(EXTRACTED DATA)
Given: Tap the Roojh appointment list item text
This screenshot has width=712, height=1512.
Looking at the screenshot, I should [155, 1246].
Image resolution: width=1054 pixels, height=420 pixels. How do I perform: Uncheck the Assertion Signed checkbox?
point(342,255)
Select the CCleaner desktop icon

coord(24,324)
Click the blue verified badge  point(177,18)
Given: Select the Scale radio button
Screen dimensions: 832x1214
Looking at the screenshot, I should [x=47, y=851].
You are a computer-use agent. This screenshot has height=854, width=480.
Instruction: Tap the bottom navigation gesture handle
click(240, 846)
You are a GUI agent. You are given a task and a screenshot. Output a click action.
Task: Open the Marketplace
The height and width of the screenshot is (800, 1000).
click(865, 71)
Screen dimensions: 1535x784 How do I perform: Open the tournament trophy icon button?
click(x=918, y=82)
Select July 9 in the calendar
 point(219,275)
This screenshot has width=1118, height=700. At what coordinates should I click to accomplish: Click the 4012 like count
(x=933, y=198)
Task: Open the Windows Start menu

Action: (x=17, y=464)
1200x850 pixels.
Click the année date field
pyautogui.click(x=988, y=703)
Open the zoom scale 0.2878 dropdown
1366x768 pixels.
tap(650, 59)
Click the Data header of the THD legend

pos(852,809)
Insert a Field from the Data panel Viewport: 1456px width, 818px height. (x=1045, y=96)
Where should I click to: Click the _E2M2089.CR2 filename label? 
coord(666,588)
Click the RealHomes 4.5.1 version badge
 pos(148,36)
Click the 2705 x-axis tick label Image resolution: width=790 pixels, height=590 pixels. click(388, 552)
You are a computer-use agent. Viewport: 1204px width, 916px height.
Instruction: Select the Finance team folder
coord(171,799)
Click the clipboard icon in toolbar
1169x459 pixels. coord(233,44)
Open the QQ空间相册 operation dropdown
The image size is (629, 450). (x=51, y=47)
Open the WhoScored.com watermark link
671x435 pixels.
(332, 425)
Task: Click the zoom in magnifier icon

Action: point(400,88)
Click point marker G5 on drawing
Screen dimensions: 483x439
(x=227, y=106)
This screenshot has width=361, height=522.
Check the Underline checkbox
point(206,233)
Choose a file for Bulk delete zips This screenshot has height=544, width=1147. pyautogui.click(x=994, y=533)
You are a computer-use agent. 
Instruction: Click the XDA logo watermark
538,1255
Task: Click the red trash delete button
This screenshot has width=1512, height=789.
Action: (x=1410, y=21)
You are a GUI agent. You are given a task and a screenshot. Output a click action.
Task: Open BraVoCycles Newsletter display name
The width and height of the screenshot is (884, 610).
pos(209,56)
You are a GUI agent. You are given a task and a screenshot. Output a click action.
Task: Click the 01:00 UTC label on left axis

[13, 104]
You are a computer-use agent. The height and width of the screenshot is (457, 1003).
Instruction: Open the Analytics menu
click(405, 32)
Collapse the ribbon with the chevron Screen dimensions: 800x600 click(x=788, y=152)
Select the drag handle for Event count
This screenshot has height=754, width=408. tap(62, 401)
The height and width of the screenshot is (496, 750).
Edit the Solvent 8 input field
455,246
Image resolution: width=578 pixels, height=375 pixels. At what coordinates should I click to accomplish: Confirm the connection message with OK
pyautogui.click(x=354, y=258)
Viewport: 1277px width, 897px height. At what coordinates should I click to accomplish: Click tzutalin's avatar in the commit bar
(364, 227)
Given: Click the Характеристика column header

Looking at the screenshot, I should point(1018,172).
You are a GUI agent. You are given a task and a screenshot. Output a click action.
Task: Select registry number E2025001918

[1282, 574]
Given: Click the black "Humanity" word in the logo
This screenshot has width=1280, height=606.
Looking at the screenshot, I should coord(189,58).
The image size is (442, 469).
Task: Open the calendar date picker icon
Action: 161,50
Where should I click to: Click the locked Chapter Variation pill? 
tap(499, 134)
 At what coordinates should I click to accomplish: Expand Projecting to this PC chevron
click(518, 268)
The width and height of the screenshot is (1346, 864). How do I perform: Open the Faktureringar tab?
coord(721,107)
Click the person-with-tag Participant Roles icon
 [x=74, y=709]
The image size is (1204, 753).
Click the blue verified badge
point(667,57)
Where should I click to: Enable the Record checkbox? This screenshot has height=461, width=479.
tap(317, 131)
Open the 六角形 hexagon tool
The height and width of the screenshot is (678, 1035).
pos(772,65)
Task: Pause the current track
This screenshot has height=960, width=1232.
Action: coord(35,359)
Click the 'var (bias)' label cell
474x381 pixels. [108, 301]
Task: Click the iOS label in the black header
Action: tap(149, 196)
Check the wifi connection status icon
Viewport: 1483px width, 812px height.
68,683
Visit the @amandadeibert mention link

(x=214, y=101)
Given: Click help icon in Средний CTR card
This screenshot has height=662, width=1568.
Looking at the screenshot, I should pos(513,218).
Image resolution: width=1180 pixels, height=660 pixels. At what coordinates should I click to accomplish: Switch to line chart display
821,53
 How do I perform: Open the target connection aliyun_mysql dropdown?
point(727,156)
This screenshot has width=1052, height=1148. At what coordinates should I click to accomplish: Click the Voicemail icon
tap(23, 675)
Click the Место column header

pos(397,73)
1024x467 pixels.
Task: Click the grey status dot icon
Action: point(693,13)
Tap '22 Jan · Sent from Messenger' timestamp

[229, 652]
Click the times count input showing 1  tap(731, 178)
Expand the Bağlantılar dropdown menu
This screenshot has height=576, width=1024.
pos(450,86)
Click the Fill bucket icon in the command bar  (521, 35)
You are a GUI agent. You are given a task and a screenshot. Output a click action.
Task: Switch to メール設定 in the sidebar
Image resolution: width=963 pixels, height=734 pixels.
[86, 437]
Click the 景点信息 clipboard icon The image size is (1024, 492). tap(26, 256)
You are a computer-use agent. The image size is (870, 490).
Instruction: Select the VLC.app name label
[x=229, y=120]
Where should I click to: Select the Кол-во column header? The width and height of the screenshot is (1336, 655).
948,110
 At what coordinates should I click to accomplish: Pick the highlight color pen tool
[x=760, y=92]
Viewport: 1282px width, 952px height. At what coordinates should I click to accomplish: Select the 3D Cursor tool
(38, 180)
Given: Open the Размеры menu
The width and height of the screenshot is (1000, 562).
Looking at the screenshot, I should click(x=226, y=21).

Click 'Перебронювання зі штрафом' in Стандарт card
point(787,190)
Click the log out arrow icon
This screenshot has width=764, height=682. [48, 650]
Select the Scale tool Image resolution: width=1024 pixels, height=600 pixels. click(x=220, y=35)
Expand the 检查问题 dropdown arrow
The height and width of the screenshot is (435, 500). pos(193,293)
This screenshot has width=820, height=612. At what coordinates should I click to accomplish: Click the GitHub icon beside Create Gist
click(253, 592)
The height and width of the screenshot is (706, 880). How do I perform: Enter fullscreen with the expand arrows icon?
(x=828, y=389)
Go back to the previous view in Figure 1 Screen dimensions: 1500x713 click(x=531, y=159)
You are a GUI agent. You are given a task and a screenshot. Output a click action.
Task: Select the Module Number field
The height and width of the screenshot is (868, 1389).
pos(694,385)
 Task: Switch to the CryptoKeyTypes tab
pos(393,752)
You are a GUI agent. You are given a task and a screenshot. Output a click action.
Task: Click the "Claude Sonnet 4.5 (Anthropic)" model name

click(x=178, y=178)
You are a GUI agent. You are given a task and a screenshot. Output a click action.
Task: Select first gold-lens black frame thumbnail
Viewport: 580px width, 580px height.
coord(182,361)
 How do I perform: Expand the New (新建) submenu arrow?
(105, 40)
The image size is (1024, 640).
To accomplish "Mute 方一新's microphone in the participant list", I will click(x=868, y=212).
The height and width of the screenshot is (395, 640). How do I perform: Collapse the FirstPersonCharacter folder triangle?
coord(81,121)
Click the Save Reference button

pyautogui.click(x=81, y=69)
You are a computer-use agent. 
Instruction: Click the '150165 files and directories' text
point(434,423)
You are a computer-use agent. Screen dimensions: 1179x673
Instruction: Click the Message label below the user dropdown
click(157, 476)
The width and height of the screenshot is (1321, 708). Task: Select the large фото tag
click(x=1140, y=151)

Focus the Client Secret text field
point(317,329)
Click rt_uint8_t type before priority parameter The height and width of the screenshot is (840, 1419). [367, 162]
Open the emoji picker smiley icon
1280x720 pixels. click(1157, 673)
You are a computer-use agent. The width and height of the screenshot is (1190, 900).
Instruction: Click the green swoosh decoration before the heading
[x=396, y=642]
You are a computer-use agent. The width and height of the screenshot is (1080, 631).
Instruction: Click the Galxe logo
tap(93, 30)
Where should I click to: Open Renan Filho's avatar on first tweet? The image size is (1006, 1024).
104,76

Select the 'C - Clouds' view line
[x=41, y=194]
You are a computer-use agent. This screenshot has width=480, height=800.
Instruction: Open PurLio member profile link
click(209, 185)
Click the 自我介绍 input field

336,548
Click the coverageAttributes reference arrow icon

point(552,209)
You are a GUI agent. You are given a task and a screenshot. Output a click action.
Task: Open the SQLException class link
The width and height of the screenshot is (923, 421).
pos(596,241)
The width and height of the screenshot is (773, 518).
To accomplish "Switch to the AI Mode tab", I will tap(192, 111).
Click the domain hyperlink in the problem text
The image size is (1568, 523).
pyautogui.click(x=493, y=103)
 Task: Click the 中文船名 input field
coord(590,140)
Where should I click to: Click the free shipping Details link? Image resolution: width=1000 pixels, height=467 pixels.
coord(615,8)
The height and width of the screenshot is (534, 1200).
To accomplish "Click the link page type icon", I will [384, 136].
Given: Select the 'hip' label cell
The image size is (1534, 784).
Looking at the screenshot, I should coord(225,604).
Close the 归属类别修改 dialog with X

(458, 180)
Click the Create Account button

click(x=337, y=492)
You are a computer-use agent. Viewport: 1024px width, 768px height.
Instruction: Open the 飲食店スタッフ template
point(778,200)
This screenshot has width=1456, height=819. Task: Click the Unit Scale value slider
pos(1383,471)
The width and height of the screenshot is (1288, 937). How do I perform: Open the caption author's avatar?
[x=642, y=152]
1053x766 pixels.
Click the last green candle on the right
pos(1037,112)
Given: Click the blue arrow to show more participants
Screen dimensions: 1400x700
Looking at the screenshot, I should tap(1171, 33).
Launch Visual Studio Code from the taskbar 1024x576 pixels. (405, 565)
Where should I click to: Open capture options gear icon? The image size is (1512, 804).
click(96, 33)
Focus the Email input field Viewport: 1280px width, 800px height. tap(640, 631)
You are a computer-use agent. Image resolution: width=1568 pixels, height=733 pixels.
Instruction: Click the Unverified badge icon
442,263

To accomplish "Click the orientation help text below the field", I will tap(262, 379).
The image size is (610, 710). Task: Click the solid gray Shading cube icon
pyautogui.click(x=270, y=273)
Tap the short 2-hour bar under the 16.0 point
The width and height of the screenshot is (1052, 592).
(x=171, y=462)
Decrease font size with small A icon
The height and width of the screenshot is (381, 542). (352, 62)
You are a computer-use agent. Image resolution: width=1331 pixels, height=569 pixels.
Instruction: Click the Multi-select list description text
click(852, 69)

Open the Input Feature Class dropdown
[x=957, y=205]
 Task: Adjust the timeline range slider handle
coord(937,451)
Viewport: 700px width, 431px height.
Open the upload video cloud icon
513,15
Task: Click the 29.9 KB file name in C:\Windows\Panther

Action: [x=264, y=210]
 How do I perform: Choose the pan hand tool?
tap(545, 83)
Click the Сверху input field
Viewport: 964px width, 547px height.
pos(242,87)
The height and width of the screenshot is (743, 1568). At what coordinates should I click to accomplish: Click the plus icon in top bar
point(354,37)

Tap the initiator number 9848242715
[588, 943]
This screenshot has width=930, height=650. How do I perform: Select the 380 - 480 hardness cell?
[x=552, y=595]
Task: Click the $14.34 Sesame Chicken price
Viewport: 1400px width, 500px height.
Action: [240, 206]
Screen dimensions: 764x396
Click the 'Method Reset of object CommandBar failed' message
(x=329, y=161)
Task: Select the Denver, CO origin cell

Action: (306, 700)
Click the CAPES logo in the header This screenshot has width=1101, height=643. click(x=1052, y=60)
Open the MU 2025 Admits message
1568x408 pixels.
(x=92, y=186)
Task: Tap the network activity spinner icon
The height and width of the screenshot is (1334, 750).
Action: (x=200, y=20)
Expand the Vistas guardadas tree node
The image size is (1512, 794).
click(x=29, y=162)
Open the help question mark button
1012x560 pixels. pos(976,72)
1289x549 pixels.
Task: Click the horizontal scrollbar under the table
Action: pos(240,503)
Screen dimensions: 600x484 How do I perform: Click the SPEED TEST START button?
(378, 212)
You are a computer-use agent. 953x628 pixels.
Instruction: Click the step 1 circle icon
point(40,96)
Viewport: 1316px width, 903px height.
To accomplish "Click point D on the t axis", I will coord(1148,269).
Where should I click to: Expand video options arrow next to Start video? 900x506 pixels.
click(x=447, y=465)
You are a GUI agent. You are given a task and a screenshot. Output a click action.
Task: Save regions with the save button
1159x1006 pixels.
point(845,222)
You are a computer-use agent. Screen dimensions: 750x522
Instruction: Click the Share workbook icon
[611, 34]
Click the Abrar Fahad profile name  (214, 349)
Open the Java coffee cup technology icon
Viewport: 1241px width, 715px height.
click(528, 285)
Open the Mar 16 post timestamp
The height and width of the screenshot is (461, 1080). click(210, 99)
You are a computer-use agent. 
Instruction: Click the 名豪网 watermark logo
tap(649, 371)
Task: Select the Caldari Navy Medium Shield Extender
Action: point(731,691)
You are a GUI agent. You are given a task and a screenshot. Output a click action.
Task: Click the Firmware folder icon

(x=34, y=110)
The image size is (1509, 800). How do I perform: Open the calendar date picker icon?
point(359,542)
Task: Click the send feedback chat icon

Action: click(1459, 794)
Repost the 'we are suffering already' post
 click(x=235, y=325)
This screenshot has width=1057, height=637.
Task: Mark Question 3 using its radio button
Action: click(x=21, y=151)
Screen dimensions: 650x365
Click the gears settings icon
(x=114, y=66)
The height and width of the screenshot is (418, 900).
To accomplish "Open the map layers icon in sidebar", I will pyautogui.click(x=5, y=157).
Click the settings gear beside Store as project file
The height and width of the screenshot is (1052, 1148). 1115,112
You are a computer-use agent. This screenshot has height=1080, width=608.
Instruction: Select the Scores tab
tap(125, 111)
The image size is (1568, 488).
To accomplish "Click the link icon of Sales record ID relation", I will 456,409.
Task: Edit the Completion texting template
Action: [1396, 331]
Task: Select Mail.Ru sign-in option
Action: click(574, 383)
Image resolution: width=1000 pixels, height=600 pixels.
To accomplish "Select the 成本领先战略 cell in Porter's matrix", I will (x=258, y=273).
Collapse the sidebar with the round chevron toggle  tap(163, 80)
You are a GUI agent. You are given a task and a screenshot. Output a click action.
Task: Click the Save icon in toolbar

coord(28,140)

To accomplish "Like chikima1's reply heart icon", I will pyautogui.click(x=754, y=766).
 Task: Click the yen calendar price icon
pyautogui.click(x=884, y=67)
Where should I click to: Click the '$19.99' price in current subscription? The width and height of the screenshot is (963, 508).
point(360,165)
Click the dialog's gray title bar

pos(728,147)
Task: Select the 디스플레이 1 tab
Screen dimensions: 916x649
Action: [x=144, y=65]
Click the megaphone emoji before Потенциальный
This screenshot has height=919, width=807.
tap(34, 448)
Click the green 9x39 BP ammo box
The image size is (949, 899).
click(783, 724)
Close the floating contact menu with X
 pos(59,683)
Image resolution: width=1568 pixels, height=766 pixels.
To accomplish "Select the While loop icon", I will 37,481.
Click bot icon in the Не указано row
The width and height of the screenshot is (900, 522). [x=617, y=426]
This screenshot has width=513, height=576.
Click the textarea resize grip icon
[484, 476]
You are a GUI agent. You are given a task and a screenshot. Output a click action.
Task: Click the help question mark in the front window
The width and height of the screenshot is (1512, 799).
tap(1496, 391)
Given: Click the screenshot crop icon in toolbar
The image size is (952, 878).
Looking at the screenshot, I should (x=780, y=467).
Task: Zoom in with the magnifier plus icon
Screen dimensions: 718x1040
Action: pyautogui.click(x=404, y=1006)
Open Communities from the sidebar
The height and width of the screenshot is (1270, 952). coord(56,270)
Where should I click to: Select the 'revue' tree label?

(WHAT YOU SHOULD DO)
Sift through the entries and copy every line with "delete".

(SOLUTION TO THE PROBLEM)
Choose a file for Bulk delete zips This screenshot has height=544, width=1147. pyautogui.click(x=994, y=533)
Task: Click the red trash delete button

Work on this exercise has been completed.